Guess I'm not understanding cause I am out in the barn aT LEAST twice daily dong milking and feeding, wearing my black "barn boots" and I have never seen goat pellets sticking to my boots or shoes for that matter, but then I use literally inches and feet of straw bedding in the barn which really keeps the floor clean, dry, and sweet smelling yer round. Do you use any bedding at all? Are your goat's pellets that soft that they mush and/or stick to footwear? Bottom line - those nice wooden folding baby gates across doorways are extremely handy - I still use them to corral the dogs! LOL


----------



## Amylb999 (Jan 28, 2007)

I must say I'm surprised too. I can't see how you keep getting it in the house. Especially from the goats, their pellets should be too firm to stick to shoes. Now my pigs and chickens are another story, lol.

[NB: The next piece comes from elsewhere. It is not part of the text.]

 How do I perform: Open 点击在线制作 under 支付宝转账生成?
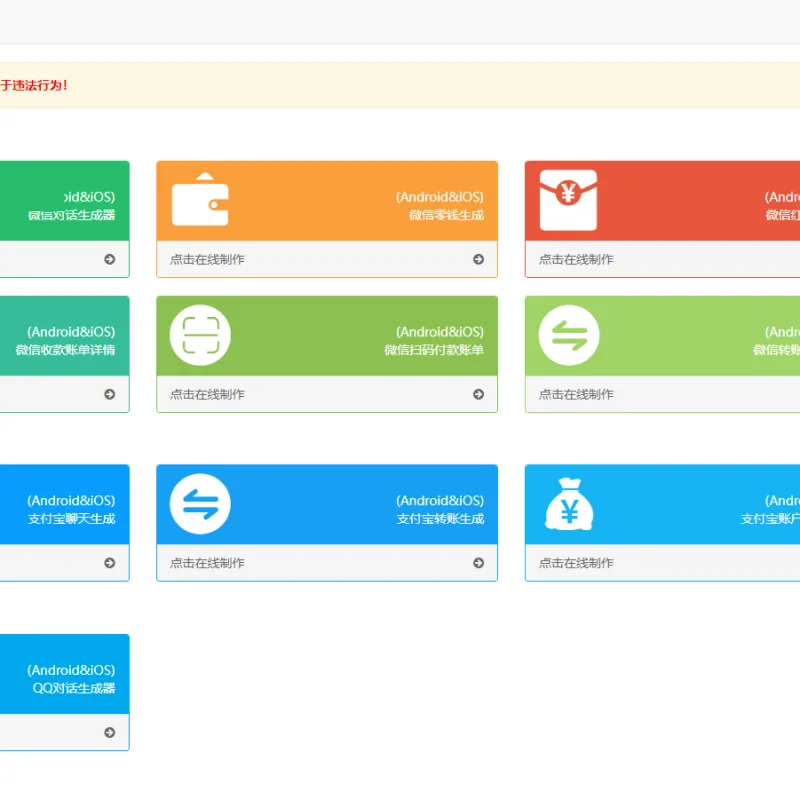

I have a boot brush that's on our front porch. After tending to any of the animal (or the garden) we brush off our shoes before coming in the house. That way nothing gets brought in. Baby gates are WONDERFUL,,I have them everywhere for my curious 18 month old.

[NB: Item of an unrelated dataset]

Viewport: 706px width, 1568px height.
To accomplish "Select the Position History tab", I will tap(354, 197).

You have to stop everyone from bringing it in,,that's just not good for your home. I'd be locking the front door and not letting anyone in until they checked and cleaned their shoes.


----------



## Quiver0f10 (Jun 17, 2003)

Can you get those large rubber boots that you could slip your foot, shoe and all, into? Leave them outside the door and just slip them on on the way out to the barn and off before coming back into the house and shoes would be clean when coming into the house.


----------



## Ezekiel's Garde (May 10, 2009)

Thanks all. He seems okay, and his last two stinky diapers have been well within the realm of "normal," as far as it can be for a still-nursing baby who is just starting solids and loves to Hoover the floors. 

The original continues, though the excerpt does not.